- [TASK OBJECTIVE] Each line that contains the word "label" is to be copied from the records below.

^^^^

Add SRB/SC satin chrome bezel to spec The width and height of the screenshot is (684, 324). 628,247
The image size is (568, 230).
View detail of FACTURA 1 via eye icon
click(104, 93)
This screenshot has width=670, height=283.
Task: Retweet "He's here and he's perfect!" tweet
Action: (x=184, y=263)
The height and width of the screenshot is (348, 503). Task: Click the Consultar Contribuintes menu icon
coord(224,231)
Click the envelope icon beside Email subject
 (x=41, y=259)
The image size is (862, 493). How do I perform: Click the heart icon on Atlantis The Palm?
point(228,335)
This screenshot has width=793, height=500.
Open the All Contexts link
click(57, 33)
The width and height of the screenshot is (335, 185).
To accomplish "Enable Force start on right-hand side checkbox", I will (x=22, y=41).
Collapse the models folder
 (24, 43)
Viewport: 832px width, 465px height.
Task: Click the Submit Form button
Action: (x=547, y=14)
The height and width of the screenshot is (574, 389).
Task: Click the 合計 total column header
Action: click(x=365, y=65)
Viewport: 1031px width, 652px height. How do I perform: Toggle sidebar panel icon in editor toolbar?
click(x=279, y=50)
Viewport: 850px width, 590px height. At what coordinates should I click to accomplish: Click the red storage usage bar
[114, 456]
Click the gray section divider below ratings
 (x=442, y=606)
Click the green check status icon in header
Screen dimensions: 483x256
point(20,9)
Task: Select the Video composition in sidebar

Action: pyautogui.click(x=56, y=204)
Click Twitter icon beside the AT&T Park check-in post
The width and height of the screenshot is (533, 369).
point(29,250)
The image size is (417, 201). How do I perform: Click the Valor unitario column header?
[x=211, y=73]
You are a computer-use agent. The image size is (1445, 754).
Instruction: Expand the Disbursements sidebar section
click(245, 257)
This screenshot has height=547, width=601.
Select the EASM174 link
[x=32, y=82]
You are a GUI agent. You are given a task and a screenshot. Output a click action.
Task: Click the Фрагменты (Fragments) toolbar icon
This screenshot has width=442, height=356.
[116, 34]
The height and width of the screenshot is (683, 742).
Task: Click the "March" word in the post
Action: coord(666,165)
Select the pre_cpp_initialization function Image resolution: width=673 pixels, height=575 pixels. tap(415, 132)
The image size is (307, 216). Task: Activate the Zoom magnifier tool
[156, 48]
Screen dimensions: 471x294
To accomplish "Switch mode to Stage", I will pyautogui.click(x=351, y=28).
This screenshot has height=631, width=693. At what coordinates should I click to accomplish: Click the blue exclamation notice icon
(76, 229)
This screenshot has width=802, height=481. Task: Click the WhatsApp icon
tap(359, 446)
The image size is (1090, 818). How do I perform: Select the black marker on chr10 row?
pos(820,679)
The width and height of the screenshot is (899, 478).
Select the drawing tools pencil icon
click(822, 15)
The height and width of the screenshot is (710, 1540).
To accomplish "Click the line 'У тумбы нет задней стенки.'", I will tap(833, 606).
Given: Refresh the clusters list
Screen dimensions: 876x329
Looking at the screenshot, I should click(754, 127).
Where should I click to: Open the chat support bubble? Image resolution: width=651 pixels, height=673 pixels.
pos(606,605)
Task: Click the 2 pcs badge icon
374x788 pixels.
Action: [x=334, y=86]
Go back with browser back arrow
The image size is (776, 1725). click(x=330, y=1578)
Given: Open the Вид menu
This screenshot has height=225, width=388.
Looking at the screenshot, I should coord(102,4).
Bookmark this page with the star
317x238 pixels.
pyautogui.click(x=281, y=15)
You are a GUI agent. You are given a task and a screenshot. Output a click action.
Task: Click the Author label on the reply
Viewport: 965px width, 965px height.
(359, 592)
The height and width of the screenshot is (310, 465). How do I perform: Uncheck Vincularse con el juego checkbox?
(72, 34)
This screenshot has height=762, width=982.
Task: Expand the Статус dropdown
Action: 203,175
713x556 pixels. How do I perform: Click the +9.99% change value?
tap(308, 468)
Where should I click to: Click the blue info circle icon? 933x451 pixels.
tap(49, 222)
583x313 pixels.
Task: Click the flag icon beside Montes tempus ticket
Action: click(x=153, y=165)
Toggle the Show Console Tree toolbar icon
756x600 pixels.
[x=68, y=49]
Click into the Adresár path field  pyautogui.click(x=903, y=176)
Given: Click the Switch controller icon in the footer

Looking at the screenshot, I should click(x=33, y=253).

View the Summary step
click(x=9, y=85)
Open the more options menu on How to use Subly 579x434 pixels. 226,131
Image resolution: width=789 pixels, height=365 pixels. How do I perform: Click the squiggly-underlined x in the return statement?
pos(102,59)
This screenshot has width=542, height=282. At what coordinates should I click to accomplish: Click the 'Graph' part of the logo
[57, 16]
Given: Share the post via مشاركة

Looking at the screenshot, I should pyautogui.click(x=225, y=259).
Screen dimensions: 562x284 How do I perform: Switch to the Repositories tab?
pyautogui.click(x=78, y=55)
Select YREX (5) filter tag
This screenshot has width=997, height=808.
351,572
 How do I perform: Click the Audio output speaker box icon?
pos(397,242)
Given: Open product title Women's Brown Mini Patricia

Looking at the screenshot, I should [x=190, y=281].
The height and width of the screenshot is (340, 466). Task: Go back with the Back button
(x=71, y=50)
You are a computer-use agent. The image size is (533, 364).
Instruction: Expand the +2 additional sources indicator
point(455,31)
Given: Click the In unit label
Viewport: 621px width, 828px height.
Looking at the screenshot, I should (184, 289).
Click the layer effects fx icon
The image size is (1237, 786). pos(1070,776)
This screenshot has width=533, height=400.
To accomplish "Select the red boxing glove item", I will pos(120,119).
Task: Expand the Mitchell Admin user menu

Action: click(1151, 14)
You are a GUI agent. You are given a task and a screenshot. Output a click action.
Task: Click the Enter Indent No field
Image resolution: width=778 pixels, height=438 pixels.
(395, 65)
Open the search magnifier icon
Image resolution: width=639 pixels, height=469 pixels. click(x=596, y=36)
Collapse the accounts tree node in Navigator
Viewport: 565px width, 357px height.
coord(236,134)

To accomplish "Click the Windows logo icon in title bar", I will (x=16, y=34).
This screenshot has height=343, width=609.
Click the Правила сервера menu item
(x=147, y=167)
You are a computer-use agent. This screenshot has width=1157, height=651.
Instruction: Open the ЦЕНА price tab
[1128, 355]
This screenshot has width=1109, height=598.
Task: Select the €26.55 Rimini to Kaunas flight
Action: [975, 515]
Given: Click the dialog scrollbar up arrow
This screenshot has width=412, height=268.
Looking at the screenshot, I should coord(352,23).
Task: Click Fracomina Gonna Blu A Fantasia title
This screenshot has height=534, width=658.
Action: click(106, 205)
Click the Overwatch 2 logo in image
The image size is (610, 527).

^^^^

- [ANSWER SPACE]
Task: Click the Author label on the reply
Given: Click the In unit label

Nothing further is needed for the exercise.